SAQ A’s New Eligibility Criteria: More on What It Means
February 7th, 2025 | By Gareth Bowker | 14 min read
Since my last blog post, I’ve spoken to many of Jscrambler’s customers, potential customers, ISAs, and QSAs about what the changes to SAQ A mean to them. I’ve been following much of the discussion in the many QSA and vendor blog posts, as well as LinkedIn articles. Jscrambler also held its second forum of the QSA Alliance Program on Wednesday, 5th February, on exactly this topic, which was well-attended by a good cross-section of the QSA and ISA communities joining the discussion.
The consensus seems to be - now that the initial confusion has settled down - that we’re in a situation that’s not dissimilar to where we were before these changes. In other words, whatever it was that merchants were doing to meet requirements 6.4.3 and 11.6.1 before these requirements were removed from SAQ A should still see them well in the future to meet the new "Eligibility Criteria".
Wait, what’s been going on?
The PCI Council announced on 30 January that it was releasing an update to SAQ A v4.0.1, which removed requirements 6.4.3, 11.6.1, and 12.3.1. It also added one bullet point to the eligibility criteria, highlighted below:
Additionally, for e-commerce channels:
All elements of the payment page(s)/form(s) delivered to the customer’s browser originate only and directly from a PCI DSS compliant TPSP/payment processor.
The merchant has confirmed that their site is not susceptible to attacks from scripts that could affect the merchant’s e-commerce system(s).

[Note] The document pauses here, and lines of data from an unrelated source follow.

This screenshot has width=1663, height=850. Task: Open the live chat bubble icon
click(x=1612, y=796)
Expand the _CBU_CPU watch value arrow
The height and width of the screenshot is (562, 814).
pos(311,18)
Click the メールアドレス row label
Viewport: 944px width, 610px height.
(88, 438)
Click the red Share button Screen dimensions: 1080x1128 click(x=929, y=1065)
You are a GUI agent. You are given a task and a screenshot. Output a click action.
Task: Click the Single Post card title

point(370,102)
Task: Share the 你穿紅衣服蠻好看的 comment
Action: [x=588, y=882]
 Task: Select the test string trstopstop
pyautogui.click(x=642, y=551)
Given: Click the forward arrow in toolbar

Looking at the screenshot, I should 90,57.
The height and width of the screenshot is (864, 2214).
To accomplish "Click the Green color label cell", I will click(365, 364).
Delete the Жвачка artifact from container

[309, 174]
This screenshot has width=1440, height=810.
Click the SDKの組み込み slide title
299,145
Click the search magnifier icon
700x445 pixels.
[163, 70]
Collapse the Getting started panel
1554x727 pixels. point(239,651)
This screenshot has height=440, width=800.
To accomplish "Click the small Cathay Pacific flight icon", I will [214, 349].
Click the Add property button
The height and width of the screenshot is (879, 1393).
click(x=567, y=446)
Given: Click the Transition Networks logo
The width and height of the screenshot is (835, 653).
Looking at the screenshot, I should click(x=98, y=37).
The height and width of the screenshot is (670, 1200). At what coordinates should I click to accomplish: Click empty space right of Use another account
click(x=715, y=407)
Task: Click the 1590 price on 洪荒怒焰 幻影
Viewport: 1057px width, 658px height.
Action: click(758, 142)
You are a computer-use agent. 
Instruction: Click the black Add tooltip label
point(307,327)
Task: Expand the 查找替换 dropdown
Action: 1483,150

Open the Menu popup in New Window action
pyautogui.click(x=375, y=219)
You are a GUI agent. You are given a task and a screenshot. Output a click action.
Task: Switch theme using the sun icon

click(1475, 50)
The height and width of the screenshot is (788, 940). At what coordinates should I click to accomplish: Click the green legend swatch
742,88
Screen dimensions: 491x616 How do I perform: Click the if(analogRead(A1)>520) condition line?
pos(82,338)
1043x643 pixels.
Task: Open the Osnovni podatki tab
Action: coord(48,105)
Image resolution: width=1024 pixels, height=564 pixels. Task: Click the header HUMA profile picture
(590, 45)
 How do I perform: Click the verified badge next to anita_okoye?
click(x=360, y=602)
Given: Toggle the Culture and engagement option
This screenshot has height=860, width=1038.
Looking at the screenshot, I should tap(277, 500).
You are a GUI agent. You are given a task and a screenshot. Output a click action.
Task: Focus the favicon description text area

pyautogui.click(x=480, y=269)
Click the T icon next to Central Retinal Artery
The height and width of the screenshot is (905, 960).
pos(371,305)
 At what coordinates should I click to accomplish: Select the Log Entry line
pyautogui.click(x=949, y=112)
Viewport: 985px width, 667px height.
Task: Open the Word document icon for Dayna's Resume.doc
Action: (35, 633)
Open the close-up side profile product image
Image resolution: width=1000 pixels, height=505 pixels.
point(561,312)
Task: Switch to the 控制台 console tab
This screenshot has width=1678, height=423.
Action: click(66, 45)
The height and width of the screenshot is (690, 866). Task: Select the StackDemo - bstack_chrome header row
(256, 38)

Now, requirements 6.4.3 and 11.6.1 in the original SAQ A v4.0.1 have applicability notes attached to them. They explain that if you accept payments via a full redirect to your PCI DSS-compliant payment service provider, these two requirements don’t apply. If, however, you’re using iframes on your own site, then they apply - after 31 March 2025. However, there’s no such applicability note for the addition of the new eligibility criteria, meaning this new bullet point will apply to all merchants doing SAQ A as soon as it takes effect on 31 March 2025.
There has also been some confusion about some of the words used—what is a “site” in this context? Where did the term “merchant’s e-commerce system(s)” come from? How are they different from a payment page that most merchants will have? Are they different?
Let’s look at those now.
Whose Site Is It Anyway?
tl;dr The reference to “their site” in SAQ A v4.0.1r1 refers to the merchant’s website, not the TPSP’s site.
As a part-time pedant, one of the conversations I’ve followed was a few people suggesting that the word “their” in the eligibility criteria could actually mean the TPSP rather than the merchant. I can absolutely see where they’re coming from - when both bullet points from the eligibility criteria that I quoted above are read together, “their” could mean the TPSP. In fact, the very first time I read the updated Eligibility Criteria, this is how I interpreted it, too.
However, there are a number of places that confirm that the wording can only mean the merchant’s website.
First, the Document Changes for SAQ A v4.0.1r1 states:
Removed Requirements 6.4.3, 11.6.1, and 12.3.1 and added an Eligibility Criteria for merchants to confirm that their site is not susceptible to attacks from scripts that could affect the merchant’s e-commerce system(s).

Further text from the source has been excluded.